Items from a dataset:
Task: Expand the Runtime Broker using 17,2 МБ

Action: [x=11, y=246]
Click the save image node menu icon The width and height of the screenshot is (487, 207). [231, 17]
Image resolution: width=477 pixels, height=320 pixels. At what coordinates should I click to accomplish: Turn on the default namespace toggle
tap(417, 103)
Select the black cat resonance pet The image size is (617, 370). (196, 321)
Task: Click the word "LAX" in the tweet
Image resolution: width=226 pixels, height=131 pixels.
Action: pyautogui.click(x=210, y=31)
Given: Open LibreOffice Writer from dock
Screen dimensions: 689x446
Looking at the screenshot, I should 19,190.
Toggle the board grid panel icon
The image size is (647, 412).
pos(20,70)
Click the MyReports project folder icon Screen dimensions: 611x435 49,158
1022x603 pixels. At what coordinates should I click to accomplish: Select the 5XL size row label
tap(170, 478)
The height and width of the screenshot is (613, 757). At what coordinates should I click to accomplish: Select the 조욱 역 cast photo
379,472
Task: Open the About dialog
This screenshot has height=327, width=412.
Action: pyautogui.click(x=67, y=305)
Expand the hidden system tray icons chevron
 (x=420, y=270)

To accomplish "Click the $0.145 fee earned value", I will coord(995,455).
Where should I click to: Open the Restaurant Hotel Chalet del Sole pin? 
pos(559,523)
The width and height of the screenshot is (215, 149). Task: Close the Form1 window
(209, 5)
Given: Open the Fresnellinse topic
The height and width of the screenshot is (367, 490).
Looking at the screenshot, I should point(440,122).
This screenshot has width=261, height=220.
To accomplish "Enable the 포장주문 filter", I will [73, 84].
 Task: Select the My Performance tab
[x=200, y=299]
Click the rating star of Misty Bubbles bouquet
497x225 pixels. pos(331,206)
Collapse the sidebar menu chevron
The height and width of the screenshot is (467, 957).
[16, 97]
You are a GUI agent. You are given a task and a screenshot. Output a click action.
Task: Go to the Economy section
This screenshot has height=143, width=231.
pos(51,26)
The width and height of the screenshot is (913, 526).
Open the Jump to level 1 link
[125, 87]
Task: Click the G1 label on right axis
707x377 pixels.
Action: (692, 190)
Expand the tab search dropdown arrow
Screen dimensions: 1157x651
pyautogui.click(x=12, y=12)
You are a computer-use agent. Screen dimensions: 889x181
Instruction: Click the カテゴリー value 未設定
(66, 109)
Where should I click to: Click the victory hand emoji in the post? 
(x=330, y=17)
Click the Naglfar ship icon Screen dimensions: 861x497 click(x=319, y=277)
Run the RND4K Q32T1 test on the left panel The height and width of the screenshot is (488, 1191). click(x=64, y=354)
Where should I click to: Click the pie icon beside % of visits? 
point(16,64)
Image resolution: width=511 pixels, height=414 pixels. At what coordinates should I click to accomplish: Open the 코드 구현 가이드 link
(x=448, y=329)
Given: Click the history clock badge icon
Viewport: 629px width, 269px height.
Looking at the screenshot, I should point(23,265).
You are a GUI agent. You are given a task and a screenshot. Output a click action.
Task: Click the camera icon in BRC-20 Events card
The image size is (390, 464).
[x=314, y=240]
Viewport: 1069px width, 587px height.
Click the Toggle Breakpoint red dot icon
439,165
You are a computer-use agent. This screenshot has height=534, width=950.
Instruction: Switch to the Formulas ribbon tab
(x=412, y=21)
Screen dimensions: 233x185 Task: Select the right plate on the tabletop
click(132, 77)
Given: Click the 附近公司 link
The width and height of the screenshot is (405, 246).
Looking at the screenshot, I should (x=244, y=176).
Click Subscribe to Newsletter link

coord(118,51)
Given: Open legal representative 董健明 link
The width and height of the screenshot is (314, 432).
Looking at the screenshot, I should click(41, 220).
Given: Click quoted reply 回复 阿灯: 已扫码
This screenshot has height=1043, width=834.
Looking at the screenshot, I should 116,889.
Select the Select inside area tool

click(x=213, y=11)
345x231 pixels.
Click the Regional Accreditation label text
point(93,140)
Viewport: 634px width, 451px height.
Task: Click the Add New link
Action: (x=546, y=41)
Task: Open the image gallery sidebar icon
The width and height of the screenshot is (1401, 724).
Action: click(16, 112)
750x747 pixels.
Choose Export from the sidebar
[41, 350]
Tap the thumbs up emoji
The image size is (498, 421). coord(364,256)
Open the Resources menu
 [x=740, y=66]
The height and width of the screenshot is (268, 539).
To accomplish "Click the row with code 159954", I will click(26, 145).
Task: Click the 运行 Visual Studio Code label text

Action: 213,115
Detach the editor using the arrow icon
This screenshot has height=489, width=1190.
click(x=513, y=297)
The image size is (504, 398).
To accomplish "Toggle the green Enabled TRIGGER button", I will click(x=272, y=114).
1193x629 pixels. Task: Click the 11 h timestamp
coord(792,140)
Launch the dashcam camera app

Your assignment:
Look through the entries. Copy out each line with "computer" in it.

Answer for the task:
You are a computer-use agent. Screen dimensions: 889x181
You are a computer-use agent. This screenshot has height=534, width=950.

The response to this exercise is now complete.